*WRITTEN PROBLEM*
Retype the data below word for word, beginning with the line that contains "At what coordinates should I click to accomplish: Select 圆柱体(10)" and continuing through the line that contains "(x=414, y=15)".

*SUPPLIED MATERIAL*
[Begin]

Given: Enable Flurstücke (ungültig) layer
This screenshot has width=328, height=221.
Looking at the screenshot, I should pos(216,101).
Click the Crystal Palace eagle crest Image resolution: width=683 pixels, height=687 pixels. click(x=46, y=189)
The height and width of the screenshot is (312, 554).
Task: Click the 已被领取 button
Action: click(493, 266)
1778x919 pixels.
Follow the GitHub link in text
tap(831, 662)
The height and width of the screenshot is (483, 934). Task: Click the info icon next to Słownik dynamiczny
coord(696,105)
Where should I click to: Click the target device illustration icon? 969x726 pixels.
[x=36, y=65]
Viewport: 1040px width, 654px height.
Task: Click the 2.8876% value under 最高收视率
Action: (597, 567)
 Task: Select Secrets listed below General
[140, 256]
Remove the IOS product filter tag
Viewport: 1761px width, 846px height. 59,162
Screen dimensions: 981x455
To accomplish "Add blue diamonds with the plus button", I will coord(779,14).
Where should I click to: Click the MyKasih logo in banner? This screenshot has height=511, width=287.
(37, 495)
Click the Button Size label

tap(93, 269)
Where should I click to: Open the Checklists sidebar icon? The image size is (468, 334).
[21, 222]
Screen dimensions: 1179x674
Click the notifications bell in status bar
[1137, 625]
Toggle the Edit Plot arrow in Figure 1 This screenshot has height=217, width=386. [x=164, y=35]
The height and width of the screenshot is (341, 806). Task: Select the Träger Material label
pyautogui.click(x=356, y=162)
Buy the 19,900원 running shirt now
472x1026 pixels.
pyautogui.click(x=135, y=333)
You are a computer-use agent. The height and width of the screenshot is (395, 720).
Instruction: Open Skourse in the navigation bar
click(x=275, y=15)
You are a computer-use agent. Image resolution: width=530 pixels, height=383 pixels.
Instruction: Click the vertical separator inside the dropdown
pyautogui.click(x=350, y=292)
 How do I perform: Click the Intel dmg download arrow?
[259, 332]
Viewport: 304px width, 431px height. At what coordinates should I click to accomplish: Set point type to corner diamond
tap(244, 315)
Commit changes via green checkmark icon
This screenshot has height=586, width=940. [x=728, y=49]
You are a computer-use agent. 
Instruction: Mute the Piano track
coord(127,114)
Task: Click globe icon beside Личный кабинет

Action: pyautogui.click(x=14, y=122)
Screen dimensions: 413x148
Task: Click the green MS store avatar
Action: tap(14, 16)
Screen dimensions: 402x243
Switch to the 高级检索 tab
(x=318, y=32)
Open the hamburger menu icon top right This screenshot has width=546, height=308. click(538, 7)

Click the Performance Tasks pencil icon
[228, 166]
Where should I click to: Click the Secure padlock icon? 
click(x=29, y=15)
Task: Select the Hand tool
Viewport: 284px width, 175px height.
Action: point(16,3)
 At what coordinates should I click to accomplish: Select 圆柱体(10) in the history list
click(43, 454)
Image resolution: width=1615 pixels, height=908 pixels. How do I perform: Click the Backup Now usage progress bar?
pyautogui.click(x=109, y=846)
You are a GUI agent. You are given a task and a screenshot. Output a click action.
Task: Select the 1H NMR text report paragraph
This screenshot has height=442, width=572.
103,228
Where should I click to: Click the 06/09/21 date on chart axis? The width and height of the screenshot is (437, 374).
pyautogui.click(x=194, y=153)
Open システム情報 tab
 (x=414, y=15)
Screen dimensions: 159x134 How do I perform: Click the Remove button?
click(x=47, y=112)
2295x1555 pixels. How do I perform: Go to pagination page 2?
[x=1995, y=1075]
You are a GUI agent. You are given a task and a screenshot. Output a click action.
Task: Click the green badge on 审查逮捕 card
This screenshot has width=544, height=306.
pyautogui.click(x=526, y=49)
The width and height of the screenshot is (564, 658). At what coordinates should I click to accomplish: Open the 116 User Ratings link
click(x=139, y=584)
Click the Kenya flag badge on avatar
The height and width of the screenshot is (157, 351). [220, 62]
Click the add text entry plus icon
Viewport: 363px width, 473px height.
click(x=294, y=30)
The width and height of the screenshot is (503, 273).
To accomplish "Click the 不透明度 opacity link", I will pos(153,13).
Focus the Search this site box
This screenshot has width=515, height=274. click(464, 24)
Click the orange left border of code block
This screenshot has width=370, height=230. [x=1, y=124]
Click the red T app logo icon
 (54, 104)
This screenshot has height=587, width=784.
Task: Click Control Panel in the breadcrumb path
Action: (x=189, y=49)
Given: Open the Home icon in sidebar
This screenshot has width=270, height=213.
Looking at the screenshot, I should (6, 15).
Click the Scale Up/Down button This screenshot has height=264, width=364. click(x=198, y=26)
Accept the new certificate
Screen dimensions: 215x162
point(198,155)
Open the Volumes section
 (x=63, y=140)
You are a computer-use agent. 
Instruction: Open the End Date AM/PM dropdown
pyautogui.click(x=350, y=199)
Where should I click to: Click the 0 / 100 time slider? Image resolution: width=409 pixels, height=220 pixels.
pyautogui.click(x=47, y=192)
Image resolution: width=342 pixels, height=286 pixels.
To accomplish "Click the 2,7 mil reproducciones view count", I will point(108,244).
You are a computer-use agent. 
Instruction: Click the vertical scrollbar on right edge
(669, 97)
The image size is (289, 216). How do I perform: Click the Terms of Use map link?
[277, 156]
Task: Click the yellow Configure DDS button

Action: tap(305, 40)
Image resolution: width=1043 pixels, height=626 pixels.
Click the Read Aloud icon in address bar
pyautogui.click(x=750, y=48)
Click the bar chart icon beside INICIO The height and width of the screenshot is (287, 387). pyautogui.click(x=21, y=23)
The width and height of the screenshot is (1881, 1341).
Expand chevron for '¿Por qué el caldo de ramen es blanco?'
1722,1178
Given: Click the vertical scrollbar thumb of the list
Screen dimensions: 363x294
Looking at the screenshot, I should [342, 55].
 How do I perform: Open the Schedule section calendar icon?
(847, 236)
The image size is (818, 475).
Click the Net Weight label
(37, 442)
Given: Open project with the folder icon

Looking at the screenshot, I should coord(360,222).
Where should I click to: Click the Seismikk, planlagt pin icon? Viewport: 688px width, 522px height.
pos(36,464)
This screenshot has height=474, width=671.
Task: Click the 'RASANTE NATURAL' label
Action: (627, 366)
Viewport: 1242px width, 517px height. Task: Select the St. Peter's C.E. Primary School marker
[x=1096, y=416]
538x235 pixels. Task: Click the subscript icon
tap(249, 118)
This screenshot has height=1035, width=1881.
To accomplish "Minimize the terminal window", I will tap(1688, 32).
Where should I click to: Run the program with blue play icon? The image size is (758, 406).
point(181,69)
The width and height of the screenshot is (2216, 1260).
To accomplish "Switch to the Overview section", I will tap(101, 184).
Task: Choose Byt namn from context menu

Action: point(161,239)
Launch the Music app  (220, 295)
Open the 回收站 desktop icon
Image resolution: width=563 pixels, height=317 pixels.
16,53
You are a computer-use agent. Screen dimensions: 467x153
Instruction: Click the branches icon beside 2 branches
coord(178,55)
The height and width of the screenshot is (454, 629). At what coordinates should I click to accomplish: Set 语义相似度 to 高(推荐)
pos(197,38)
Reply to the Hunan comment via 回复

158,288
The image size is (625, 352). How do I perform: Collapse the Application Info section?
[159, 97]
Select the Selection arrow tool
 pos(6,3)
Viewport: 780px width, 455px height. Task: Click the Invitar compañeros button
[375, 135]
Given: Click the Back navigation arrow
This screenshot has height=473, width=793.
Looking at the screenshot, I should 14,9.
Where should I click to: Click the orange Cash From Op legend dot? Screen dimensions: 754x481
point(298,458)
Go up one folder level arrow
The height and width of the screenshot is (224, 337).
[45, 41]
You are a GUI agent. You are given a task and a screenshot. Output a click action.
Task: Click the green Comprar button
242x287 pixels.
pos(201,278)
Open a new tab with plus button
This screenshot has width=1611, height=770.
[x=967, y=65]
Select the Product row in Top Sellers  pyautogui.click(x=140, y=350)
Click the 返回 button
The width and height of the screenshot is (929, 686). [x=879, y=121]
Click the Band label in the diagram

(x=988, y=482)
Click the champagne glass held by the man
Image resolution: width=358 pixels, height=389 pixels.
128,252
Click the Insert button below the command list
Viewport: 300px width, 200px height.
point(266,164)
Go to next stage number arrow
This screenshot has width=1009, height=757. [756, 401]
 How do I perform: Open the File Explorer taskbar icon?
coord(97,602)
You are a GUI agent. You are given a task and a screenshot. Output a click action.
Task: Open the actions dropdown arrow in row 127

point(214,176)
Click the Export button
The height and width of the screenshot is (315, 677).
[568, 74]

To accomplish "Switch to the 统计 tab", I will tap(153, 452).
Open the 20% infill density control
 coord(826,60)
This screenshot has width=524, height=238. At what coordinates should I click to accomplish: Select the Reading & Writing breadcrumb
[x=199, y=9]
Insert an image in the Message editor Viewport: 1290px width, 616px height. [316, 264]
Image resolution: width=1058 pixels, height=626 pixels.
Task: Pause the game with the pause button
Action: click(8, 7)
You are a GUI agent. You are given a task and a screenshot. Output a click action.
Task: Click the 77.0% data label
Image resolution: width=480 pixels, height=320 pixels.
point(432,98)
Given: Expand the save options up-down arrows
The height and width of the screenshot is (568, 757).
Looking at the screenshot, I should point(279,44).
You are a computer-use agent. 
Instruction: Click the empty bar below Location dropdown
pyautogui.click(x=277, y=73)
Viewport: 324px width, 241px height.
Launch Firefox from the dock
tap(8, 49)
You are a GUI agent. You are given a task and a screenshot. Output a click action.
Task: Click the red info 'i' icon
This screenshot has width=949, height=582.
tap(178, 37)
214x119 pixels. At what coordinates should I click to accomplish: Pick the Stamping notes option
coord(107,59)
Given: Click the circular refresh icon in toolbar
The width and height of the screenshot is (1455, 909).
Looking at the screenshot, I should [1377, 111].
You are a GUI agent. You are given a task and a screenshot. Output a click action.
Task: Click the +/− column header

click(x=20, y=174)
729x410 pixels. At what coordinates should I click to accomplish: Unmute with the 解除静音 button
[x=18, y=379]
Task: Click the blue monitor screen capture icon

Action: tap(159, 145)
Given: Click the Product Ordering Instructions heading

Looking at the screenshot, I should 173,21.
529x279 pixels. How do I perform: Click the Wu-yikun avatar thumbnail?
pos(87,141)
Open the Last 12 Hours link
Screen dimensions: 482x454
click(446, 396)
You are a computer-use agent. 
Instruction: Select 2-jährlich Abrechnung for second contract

[End]

*SOLUTION*
 At what coordinates should I click to accomplish: Select 圆柱体(10) in the history list
click(43, 454)
Image resolution: width=1615 pixels, height=908 pixels. How do I perform: Click the Backup Now usage progress bar?
pyautogui.click(x=109, y=846)
You are a GUI agent. You are given a task and a screenshot. Output a click action.
Task: Select the 1H NMR text report paragraph
This screenshot has height=442, width=572.
103,228
Where should I click to: Click the 06/09/21 date on chart axis? The width and height of the screenshot is (437, 374).
pyautogui.click(x=194, y=153)
Open システム情報 tab
 (x=414, y=15)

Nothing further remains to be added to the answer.